Cambodia: The Green Gecko Project.

The Green Gecko Project [facebook - become a fan!] is an incredible organization run by an incredible woman. Tania Palmer, an Australian woman, read an article about kids begging on the streets of Cambodia and booked the next flight there. After meeting the kids on that trip, she returned to Australia just long enough to pack up her stuff and head back to Siem Reap, Cambodia. The project went from feeding a few of the kids to paying a school to let the kids use a room to learn English to renting a separate building to leasing a whole plot of land and building buildings where the kids could live, learn, and play.

Although the place is sometimes called an orphanage, most of the kids actually have parents - but those parents send them out with their baby siblings [to evoke more sympathy] to beg on the streets. They don't go to school, and they of course don't get to keep any of the money they make.

Now, however, just under 70 kids of all ages live at Green Gecko [and they all call Tania and her Cambodian husband Rem "Mom and Dad"]. They get plenty of food and clean clothes. They go to an accredited Cambodian school part of the day and learn English, computer skills, and more from volunteer teachers for another part of the day.

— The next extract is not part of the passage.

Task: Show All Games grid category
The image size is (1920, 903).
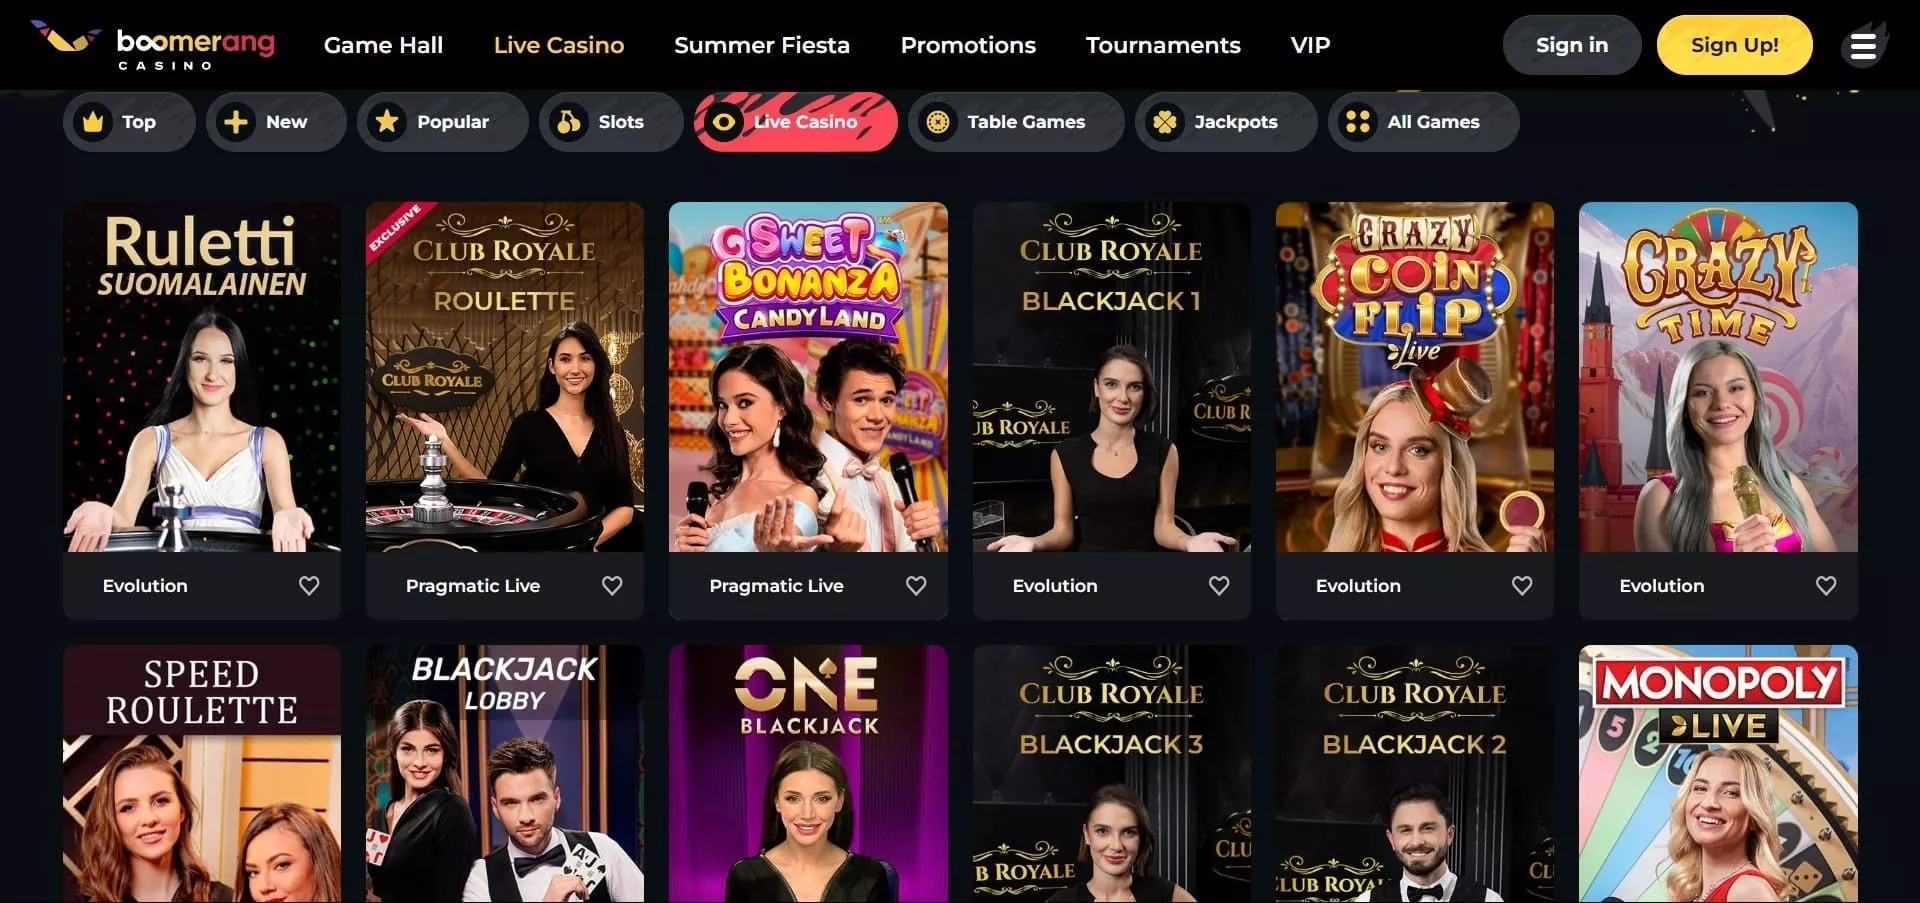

Some of the kids will be going to school until their late 20s because of their late start, but one of the Gecko kids is already on his way to college, and the organization is currently raising money to pay his way.

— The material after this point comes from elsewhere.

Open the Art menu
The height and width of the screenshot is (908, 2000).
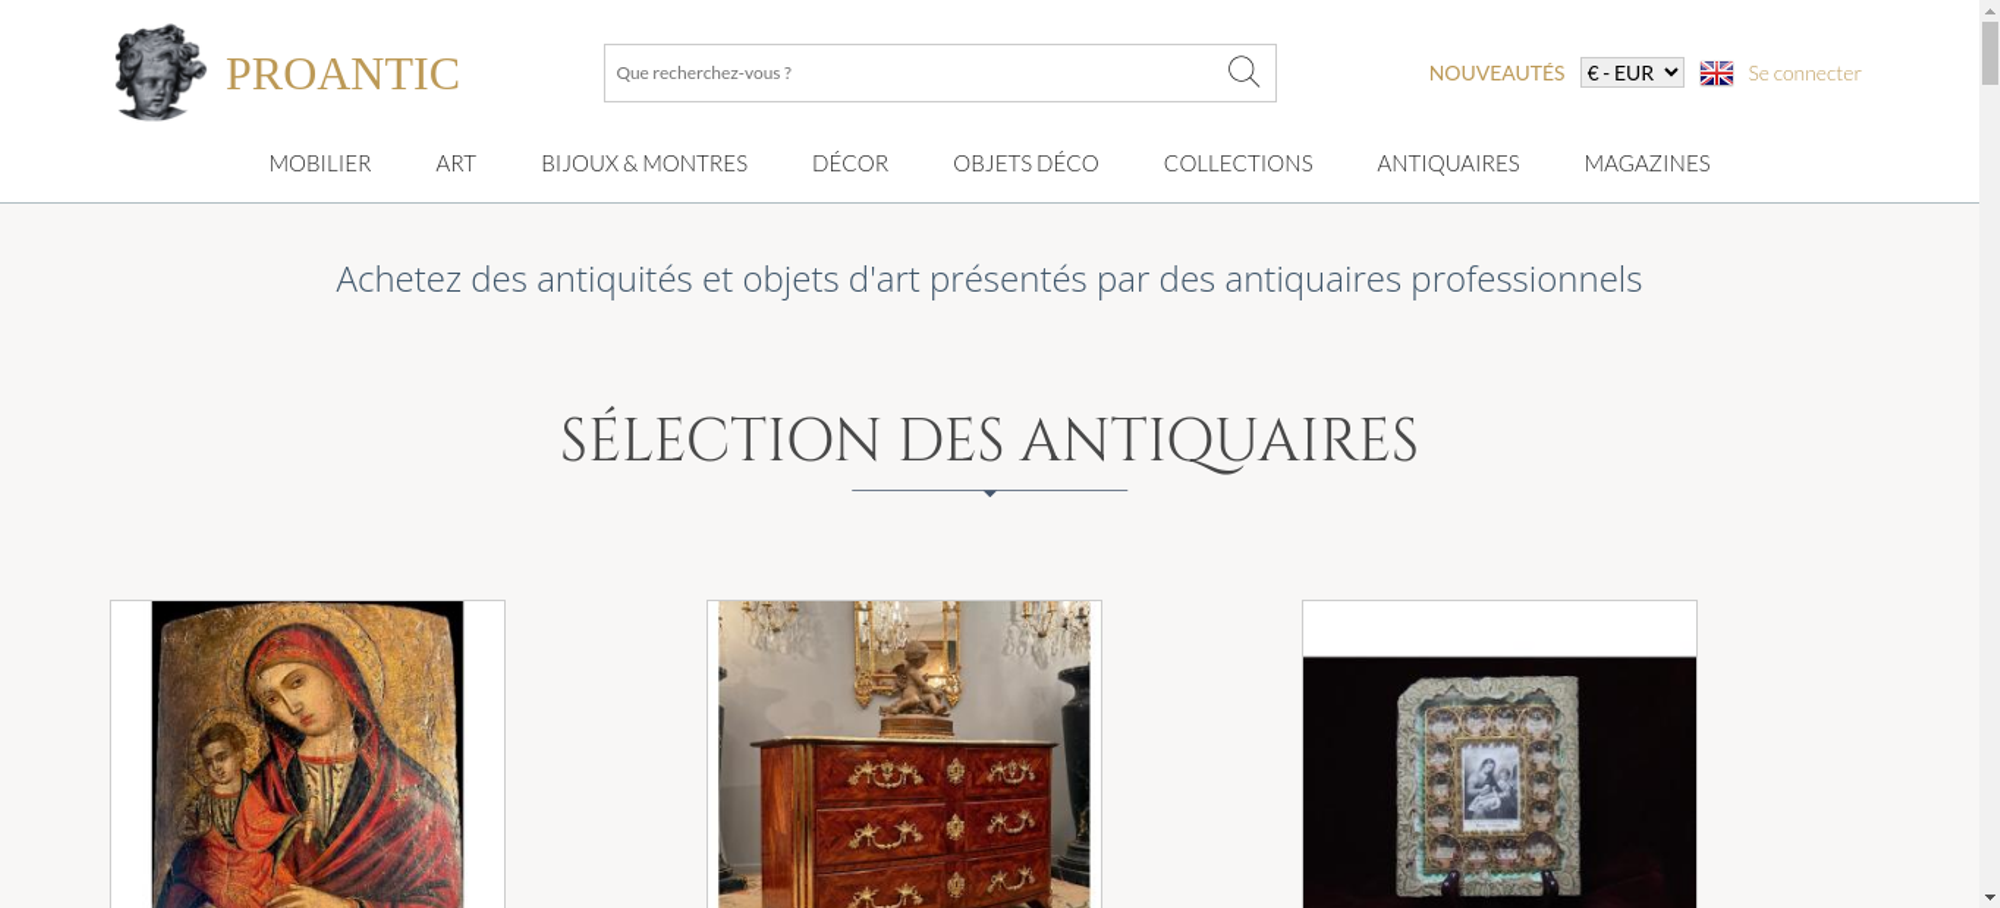pos(456,163)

Green Gecko doesn't care just about the kids themselves. When they take in a kid, the rest of their family has to promise to stay off the streets, too. Green Gecko helps them stick to their promise by giving them rice each week and helping them start small businesses like book carts.

The other day I started talking to a barista who really wanted to go to Cambodia, and she said a friend of hers had gone and volunteered at an orphanage but had to leave because conditions were so bad there. Green Gecko is nothing like those places. It's clean, bright, and friendly. They have limited visiting hours so that the kids feel undisturbed and safe in their home. As Tania said, be wary of any organization that lets you visit at any time, that pulls kids out of class to perform for visitors, etc. They don't really care about the kids.

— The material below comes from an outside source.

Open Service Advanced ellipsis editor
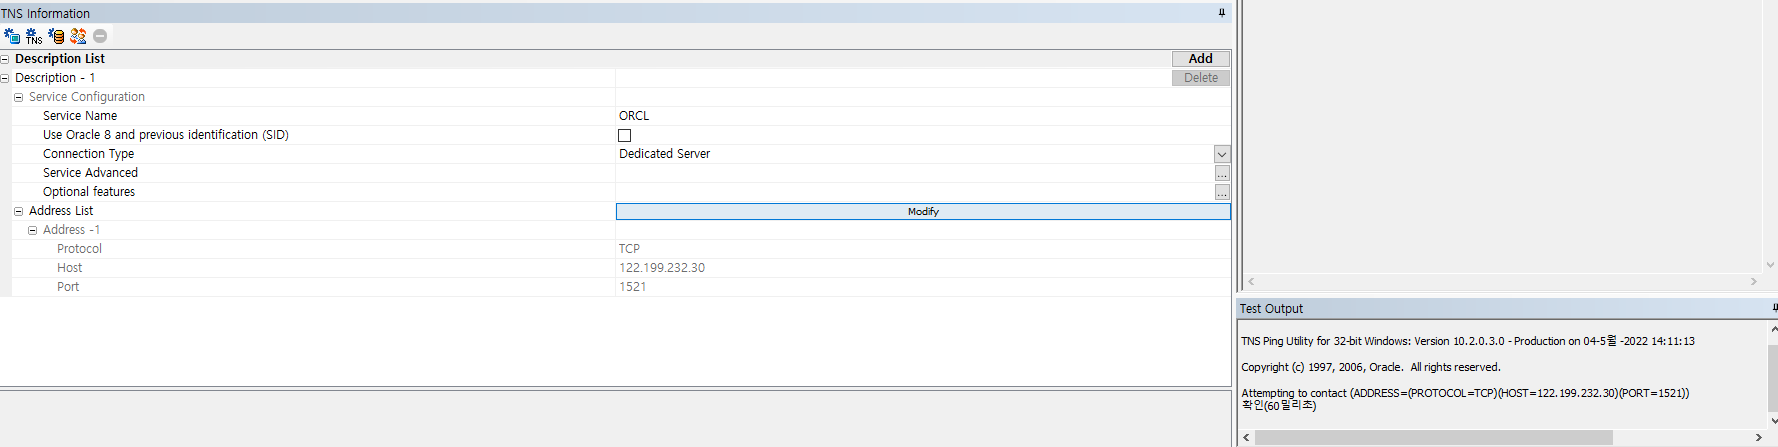 1222,173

Green Gecko cares about the kids. If you have time or money or can just spread the love somehow, go to their website, read the stories, tell your friends, buy something from the gift shop [I got the cookbook and am puuuumped to try my hand at cooking Cambodian food], donate something on the wish list, eat at Green Star while you're in Siem Reap to see Angkor Wat, volunteer at Green Gecko for a few months...


The kids are split up into groups with different colors and animals; on the sides are awards for being a good helper, speaking a lot of English, etc.




They try to be as self-sufficient as possible - they have their own rice paddy that the kids help plant and harvest. Along the paddy are the huts where the different groups eat together. The kids also help with cooking, cleaning, etc. - but again, in a fair way that teaches them responsibility without taking too much time away from learning and playing.




And they use solar power!




English class.




A brother and sister showed me around [at least one of their younger siblings is in the program, too] - their English was great, and they seemed genuinely enthusiastic and happy about being Geckos.




The library.




The girl in the black-and-white picture that Tania is pointing at is the girl in real life that Tania is pointing at with her other hand, back when she had to beg with her baby sibling in arm.




It's very kid-friendly.




With some of the TAB people and Tania, an amazing woman running an amazing organization that needs - and absolutely deserves - any support you incredible people can give it.